Students at a New York college were outraged to discover a new protest tent encampment on their campus. More specifically, they were infuriated that the group behind it was not protesting against climate change inaction or the war in Gaza, but were filming a fictional television show. According to the Daily Mail, FBI Most Wanted set up a tent city at City University of New York for two days, complete with “dirty” extras and a fake explosion. Needless to say, the students who had established real encampments earlier in the year, only to be cleared out by police, were unimpressed. “They are not only preventing students from fighting against genocide on their campus, they are financially benefiting from mocking them,” one student said of the university. In the end, the students did what they do best: gathered a group, made some signs and held their own protest against the TV show’s “protest”.
A master’s student has used his coursework as an opportunity to make a point about the controversy surrounding some of the British Museum’s foreign artefacts.
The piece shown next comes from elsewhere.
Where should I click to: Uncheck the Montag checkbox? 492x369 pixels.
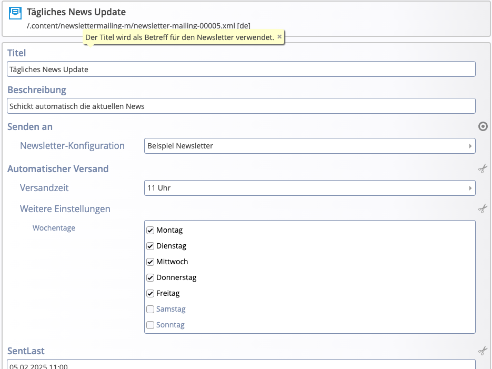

Ilê Sartuzi, a Brazilian artist and postgraduate student at Goldsmiths, University of London, swapped a silver coin from 1645 that was being passed around as part of a demonstration with a fake one and dropped the real one into a museum donation box. Mr Sartuzi then exhibited at his university a video of the heist. Richard Noble, head of Goldsmiths’ art department, told The New York Times that the stunt fell “within the remit of what we would term institutional critique” and received a “very high mark” but the museum was less than impressed, describing it as “a disappointing and derivative act”. With curators set on informing the police, Mr Sartuzi will be hoping that he does not end up with a criminal record as well as a degree.
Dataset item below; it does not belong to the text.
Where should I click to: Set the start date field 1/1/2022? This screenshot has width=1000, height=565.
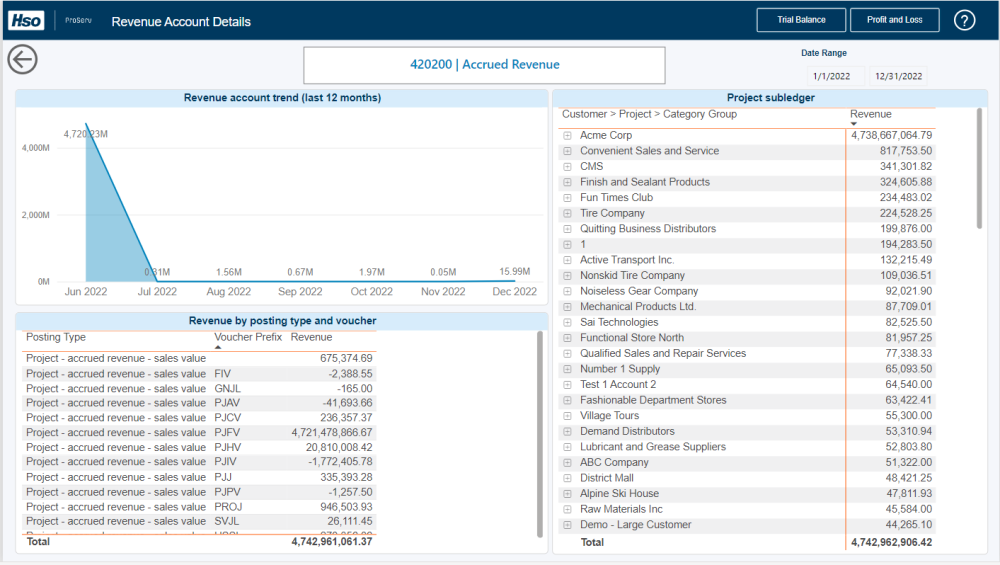click(831, 76)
Does the University of California, Los Angeles owe Laura Dern a very overdue apology? The Oscar-winning actor recently revealed that her decision to accept a role in the cult David Lynch film Blue Velvet forced her to drop out of the prestigious institution after just two days. Denied leave of absence to shoot the movie, she showed the (famously explicit) script to the head of the film department – and it did not go down well. “First of all, if you make this choice, you are no longer welcome at UCLA. You’ll be out,” the academic reportedly said. “But secondly, having read this script, that you would give up your college education for this is insane.” Given Ms Dern’s subsequent success, it seems fair to say that she made the right decision – but there’s one thing that still sticks in her craw. “If you want to get a master’s in film at that school, when you write a thesis, there are three movies you are required to study,” she told a podcast. “And you know what one of them is? Pisses me off.”
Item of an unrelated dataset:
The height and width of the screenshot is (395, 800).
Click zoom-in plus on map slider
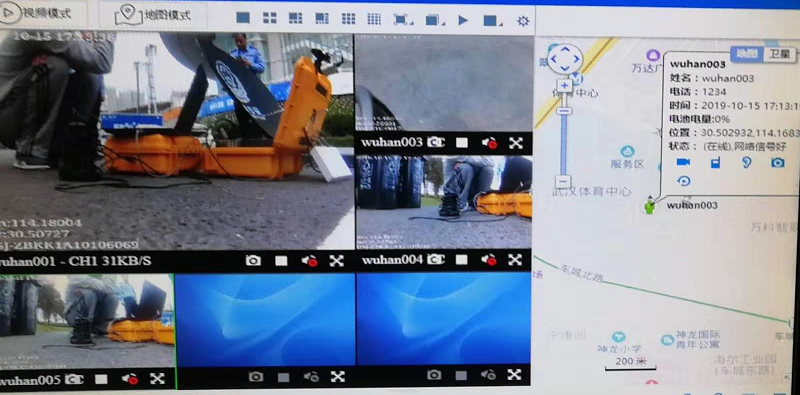[x=564, y=86]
In need of money because of declining enrolments, the private Indiana institution Valparaiso University made a controversial decision: it would sell off some of its valuable art collection, including a Georgia O’Keeffe landscape. Students and faculty alike protested against the plan; what’s more, because the paintings were purchased via a 1953 donation from Percy Sloan, son of the artist Junius Sloan, the university needs “legal permission” to sell them, The New York Times reported. So Valparaiso has taken an unusual approach: Mr Sloan’s donation stipulated that any art purchased must be “of the general character known as conservative” – and the paintings in question, the university is arguing, are not, and therefore should never have been bought in the first place. The approach has raised eyebrows: “The university is being extremely conservative – that is literal – in its interpretation of Percy Sloan’s trust,” said art historian Wendy Greenhouse.